Riavvolse il rotolo, lo riconsegnò all’inserviente e sedette. Nella sinagoga, gli occhi di tutti erano fissi su di lui. Allora cominciò a dire loro: «Oggi si è compiuta questa Scrittura che voi avete ascoltato».
Il ritorno di Gesù a Nazareth, dopo la parentesi del deserto e l’incontro con Giovanni il Battista, porterebbe a pensare che lo stesso potesse rientrare nei canoni di una vita “da normale”.
Invece, proprio da Nazareth Gesù, dopo essere tornato, indica una strada nuova. Nazareth, da città del silenzio e dell’insignificanza, diventa “cattedrale della pro-vocazione”. Una cattedrale costruita sulla parola dei profeti che ancora oggi fa sentire il grido di amore e di denuncia che ha a cuore la salvezza di tutti.
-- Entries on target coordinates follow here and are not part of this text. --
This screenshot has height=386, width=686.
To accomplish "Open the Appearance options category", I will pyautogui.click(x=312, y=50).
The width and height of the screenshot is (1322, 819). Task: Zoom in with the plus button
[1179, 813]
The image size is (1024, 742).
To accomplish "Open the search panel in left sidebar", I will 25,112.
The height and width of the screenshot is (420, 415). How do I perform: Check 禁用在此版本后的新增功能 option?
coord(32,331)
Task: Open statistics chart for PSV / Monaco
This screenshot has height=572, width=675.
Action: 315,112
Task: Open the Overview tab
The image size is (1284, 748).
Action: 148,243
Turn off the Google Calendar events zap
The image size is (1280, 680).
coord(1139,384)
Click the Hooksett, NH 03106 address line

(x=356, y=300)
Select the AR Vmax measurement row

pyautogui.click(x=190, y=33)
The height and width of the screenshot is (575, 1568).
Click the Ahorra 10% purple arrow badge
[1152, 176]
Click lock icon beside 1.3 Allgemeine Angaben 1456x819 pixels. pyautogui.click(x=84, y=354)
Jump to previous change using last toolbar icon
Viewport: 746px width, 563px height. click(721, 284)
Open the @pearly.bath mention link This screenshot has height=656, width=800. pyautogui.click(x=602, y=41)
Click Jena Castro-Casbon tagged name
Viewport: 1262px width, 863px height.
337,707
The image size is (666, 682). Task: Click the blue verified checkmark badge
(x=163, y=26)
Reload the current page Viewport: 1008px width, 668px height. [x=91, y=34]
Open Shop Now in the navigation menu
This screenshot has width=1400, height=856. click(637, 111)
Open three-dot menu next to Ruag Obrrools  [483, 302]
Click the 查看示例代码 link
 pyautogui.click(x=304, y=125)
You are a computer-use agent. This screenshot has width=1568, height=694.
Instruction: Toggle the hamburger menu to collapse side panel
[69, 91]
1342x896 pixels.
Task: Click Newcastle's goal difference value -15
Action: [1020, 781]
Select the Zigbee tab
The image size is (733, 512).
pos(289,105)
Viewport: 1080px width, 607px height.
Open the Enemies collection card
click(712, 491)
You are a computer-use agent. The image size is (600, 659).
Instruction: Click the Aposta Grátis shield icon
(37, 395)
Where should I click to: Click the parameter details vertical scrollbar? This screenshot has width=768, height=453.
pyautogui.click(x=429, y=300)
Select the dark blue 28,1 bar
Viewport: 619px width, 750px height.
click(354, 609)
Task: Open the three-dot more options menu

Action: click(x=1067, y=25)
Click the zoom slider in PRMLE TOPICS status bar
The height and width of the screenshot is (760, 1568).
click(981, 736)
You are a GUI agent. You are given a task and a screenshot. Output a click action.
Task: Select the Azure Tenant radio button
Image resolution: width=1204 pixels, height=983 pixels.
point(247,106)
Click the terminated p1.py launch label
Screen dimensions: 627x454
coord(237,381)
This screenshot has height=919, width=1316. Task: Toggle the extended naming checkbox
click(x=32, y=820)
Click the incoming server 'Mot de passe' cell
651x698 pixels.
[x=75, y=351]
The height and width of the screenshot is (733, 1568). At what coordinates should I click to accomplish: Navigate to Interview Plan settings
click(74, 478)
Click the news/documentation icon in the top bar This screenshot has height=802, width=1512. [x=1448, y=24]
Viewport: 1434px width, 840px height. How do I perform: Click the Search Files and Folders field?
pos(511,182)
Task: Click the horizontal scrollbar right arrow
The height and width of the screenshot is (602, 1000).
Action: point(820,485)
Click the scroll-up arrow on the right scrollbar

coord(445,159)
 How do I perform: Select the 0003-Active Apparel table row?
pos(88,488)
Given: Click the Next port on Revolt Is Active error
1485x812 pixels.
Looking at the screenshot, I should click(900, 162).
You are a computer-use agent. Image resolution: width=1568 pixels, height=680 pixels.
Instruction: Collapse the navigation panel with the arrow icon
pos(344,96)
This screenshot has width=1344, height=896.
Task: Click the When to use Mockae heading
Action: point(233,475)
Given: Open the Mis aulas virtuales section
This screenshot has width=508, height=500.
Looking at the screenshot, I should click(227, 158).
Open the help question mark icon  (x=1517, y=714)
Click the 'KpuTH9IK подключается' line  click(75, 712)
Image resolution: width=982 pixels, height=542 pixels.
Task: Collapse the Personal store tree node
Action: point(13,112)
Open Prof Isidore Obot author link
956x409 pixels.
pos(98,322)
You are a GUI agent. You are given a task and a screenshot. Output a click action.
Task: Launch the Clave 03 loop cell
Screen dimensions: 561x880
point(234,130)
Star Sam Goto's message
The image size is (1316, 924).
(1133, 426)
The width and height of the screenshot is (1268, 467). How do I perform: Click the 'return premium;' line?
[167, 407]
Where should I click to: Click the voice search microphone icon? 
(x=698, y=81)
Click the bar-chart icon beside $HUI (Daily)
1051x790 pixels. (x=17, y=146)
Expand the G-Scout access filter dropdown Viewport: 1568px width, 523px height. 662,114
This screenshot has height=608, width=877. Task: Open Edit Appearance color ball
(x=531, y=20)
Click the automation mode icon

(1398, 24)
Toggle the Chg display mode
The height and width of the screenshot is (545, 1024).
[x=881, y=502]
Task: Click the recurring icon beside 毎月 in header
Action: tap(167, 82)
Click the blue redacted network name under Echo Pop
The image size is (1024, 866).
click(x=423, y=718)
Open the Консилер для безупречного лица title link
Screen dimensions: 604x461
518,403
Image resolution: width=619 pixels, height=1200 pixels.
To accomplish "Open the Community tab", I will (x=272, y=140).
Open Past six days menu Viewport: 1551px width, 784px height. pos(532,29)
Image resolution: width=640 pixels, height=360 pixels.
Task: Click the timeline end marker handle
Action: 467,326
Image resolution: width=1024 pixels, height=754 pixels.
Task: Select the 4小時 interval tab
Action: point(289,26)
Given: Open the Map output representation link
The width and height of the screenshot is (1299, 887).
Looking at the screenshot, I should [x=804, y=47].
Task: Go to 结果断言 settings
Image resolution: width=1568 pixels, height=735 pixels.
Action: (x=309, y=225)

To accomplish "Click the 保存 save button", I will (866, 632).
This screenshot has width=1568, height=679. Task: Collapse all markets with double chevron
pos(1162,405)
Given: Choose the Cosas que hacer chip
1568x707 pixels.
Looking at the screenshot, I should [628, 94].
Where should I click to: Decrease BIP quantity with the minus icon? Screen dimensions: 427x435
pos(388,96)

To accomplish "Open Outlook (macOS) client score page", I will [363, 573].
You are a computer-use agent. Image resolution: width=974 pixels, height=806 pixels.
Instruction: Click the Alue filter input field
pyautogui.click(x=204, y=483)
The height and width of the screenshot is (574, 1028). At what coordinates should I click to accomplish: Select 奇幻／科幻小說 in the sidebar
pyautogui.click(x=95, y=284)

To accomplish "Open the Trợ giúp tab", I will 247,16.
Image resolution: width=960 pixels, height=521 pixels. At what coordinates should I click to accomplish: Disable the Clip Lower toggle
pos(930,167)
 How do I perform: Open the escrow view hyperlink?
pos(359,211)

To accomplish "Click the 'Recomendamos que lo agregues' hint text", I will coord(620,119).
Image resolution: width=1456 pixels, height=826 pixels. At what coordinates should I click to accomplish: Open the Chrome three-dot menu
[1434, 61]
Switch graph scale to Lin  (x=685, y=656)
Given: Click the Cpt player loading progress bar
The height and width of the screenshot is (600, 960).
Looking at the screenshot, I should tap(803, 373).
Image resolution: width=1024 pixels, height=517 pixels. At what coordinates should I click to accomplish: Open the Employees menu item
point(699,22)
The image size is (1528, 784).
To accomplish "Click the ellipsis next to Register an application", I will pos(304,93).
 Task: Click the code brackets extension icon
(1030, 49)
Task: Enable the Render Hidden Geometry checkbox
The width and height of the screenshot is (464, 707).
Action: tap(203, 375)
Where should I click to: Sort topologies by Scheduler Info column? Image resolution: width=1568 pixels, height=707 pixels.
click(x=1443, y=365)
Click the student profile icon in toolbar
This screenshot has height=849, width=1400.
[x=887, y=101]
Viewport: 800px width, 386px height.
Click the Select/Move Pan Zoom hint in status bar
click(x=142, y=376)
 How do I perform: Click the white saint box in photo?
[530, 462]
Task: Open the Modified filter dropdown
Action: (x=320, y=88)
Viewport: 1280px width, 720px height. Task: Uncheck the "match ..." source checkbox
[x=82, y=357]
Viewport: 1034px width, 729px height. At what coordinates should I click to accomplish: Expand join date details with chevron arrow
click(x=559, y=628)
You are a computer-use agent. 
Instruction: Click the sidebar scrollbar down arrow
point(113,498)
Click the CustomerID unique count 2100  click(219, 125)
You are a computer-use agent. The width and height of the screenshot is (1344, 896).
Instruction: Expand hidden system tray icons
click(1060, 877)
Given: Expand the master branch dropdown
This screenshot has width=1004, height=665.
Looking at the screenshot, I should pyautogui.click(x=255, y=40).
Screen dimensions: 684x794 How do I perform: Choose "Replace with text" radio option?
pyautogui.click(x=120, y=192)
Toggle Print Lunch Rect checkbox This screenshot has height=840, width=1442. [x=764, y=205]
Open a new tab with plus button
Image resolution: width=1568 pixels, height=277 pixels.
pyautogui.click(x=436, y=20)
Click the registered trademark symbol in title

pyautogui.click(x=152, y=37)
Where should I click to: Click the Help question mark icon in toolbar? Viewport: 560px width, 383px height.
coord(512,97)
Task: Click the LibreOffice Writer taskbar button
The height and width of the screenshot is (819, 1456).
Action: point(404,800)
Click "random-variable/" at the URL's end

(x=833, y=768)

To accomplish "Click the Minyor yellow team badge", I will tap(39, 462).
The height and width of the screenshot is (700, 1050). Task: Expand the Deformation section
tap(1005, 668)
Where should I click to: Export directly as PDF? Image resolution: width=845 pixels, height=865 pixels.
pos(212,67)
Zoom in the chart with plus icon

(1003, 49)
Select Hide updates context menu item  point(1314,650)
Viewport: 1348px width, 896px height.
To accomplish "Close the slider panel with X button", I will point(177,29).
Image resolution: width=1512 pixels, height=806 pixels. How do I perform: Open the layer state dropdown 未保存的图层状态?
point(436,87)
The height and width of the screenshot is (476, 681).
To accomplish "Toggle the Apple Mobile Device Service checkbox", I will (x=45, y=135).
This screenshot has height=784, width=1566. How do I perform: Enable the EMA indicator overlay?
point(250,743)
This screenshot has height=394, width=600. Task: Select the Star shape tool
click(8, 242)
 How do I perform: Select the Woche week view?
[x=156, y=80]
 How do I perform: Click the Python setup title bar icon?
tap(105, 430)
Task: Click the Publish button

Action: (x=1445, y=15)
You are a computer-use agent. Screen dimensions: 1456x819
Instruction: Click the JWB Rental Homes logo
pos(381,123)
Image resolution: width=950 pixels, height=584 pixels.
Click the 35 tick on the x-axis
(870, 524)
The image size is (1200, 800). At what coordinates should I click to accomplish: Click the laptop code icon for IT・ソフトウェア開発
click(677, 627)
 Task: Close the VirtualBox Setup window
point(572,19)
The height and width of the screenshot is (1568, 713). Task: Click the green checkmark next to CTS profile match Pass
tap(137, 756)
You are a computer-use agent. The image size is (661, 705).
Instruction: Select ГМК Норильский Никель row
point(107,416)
L’annuncio scioccante che il giovane scomodo proclama nel “sabato del villaggio” dal pulpito della sinagoga, trova tutti i suoi interlocutori impreparati. Un annuncio che forse qualcuno avrebbe voluto fosse fatto più dalla soglia della falegnameria di Giuseppe, che in un luogo sacro; più dai bassifondi della casa che lo aveva visto crescere che dal pergamo della sinagoga; più alla maniera del Battista in un luogo desertico per non provocare troppe coscienze che nel silenzio di una cittadina, quasi sconosciuta alle cartine geografiche e spesso irrilevata anche dai “gps”. Gesù, postosi al centro e srotolato il rotolo del profeta Isaia, invita tutti a essere un popolo di “spoltroniti”!
L’invito è a dir poco scioccante. Gesù non solo invita a ricollocarsi come un popolo di persone con schiena dritta, ma a leggere e mangiare la Parola, nello stile di Isaia il provocatore per una società migliore, di Ezechiele il “coordinatore” e il “pacificatore” dei deportati babilonesi, di Geremia il “contestatore” e il “motivatore” per i suoi sordastri uditori.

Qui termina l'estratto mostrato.